Monday Day 4
They're either texting their parents to say goodbye,
or perhaps their agents to ask
"What the hell have you gotten me into?"
I woke up feeling refreshed and not sore at all!
That is a gigantic lie. Just figured I should start off different. I once again reload all the equipment I took out of the car the night before. I fill the cooler with water and ice, and put that in the car. You know, the exciting things involved in filmmaking.
Head on down to the site. I hustle into the woods and get a quick scene done--it's just Cutting waiting for a second in the woods, then he leaves. It's four shots. The humidity is fogging up my lens again. It's super hot--and it's only 8:15 in the morning.
Then we head back to the parking lot, where one of the girls for the next scene has shown up. Then the other two girls show up. We head to the OTHER parking lot for a separate section of the woods and start shooting.

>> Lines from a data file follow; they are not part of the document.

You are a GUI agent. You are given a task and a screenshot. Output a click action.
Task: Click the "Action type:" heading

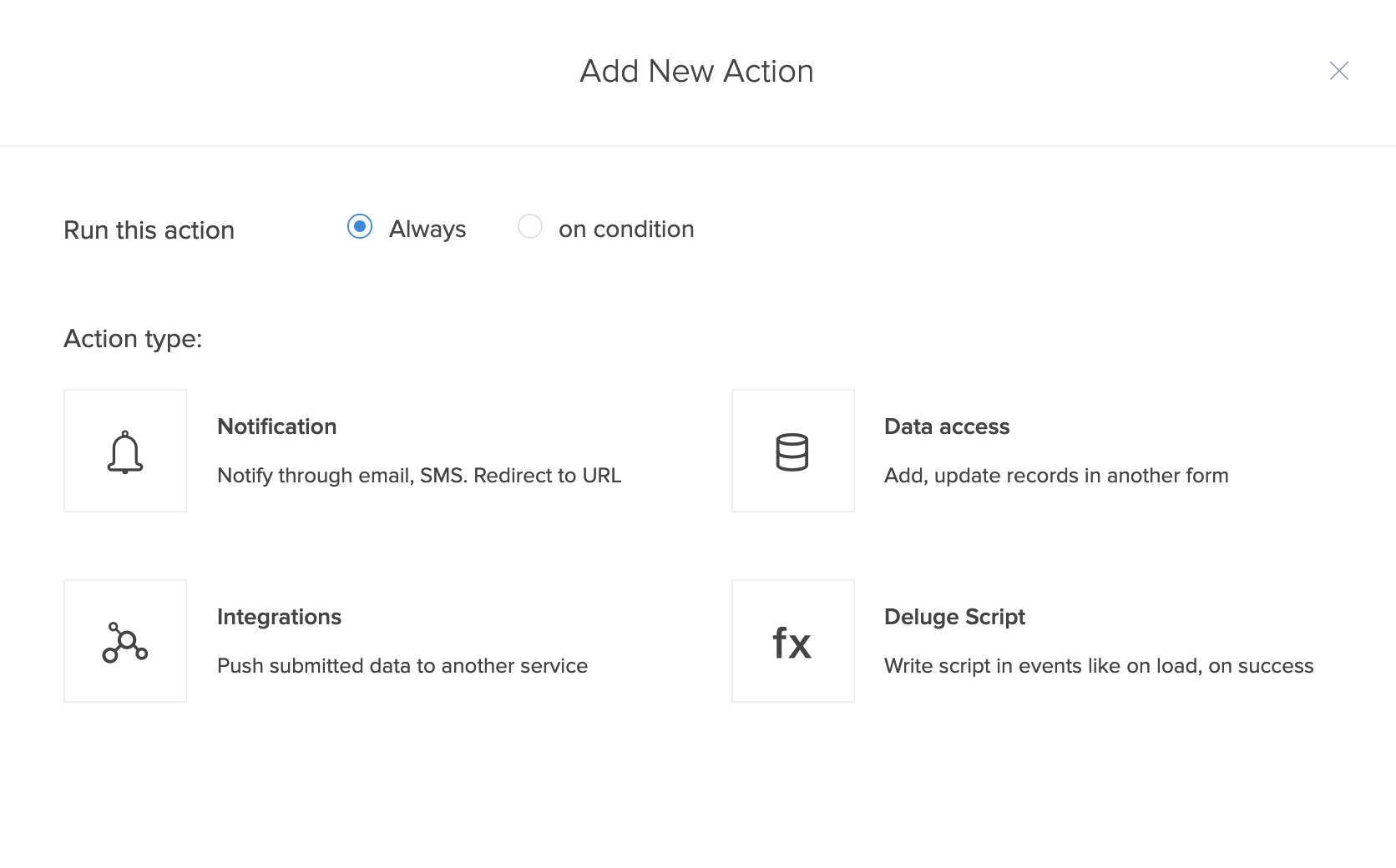133,339

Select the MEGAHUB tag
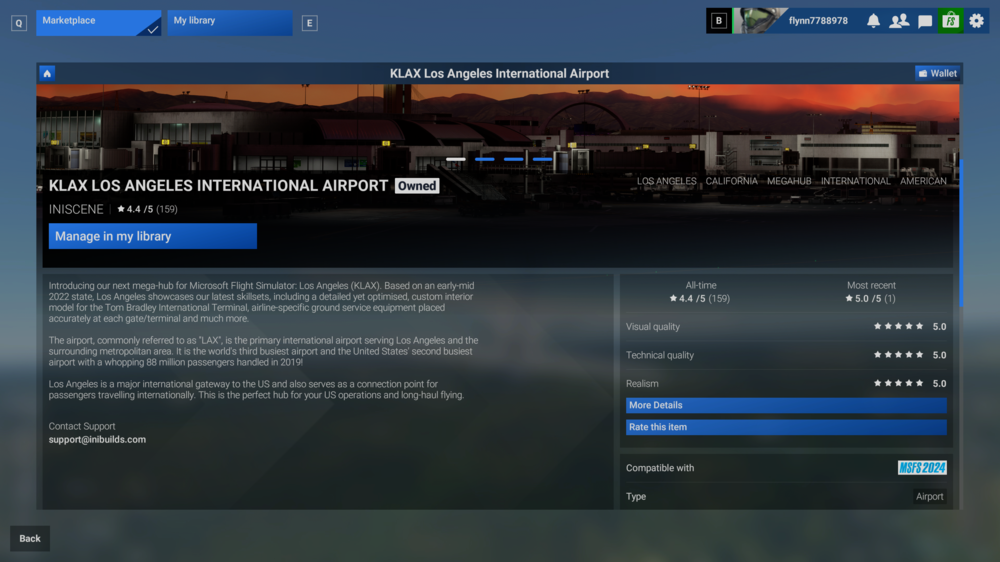(x=789, y=181)
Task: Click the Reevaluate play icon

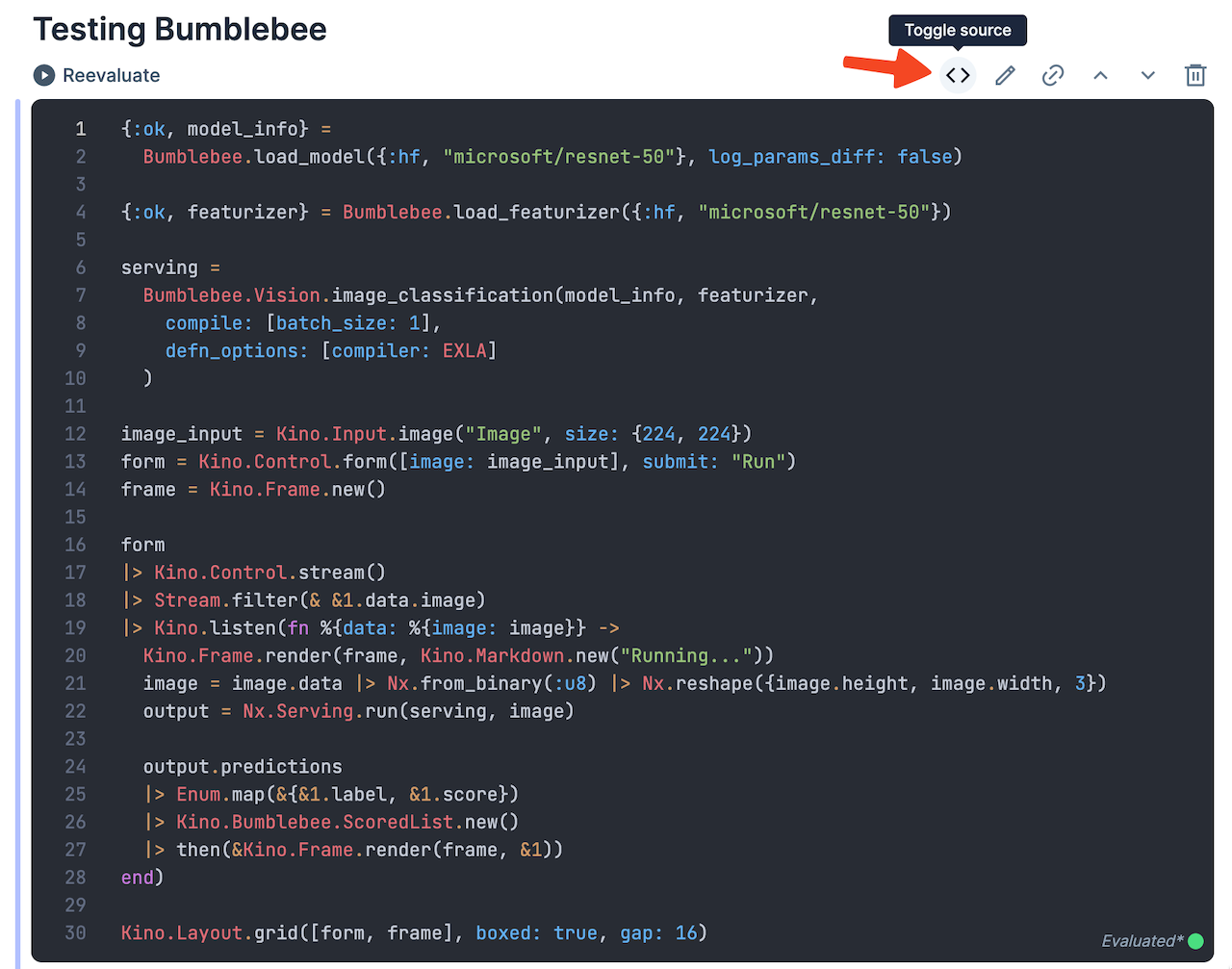Action: pyautogui.click(x=42, y=75)
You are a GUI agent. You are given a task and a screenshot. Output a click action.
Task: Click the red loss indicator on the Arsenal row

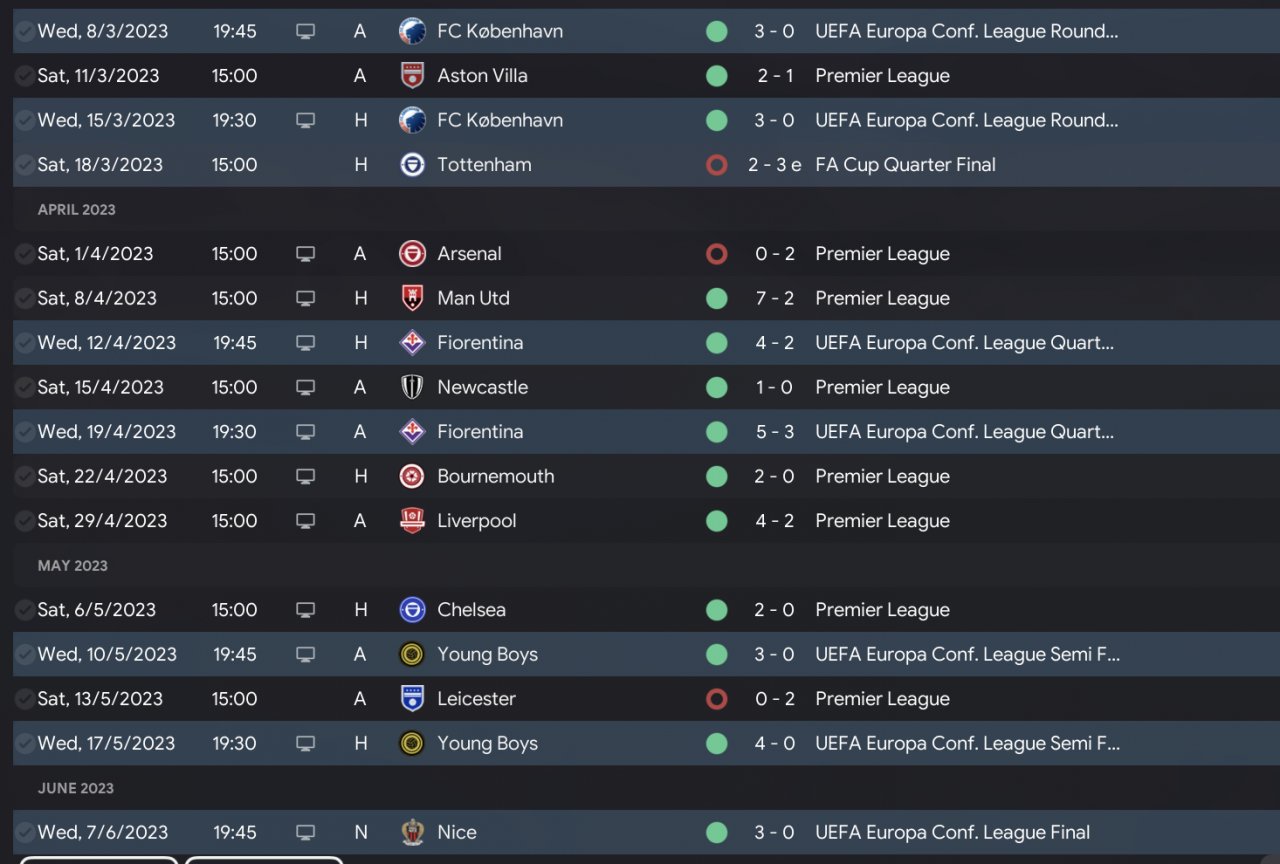[716, 254]

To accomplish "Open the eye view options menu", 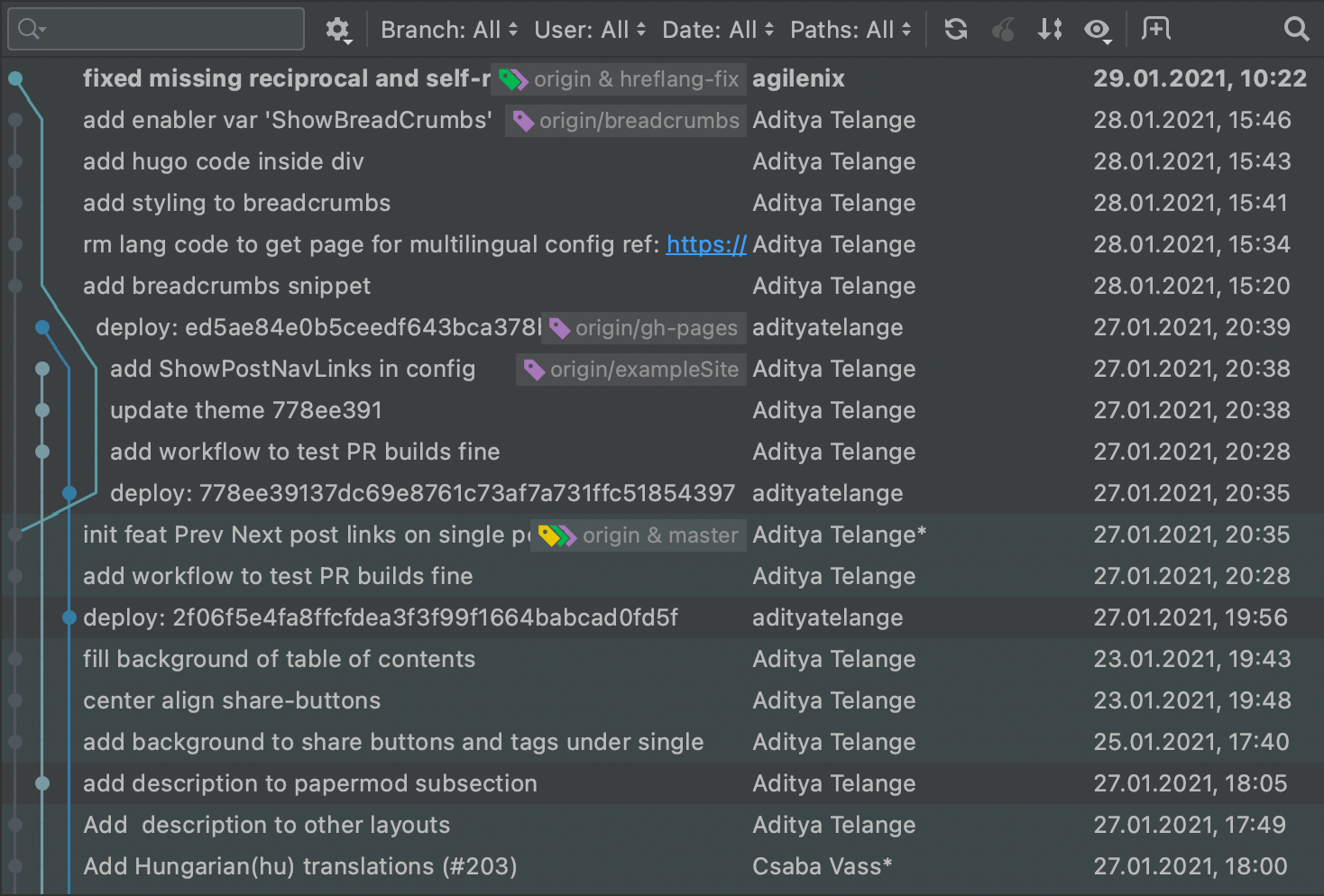I will (1098, 31).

The girls seem game, and cool to do the scene, which I have to shoot awkwardly because it involves prosthetic effects added to their faces at intervals, and then more walking.
On a side note, I sometimes think these actors who have never worked with me will look into my casting notices and then look me up. They see I've done some real movies, things that can be actually viewed. They've got professional posters that look like real-budget movies. Then come to set expecting things like "hair and makeup" and "P.A."s, and in general, a crew.
Since Bounty my sets are more like a college film-shoot headed up by a film geek with not a lot of friends. My crew on this one consisted of LITERALLY two people, Zig and my brother Mike. That's it. We lugged all the equipment in, and anything we couldn't, the actors stuffed in their backpacks. Joe helped out more than an actor should, frankly, and Cutting even carried stuff besides his orange chair. The days Matt was there, he helped out too.
I don't, for the most part, like talent carrying shit. They've got other things to deal with.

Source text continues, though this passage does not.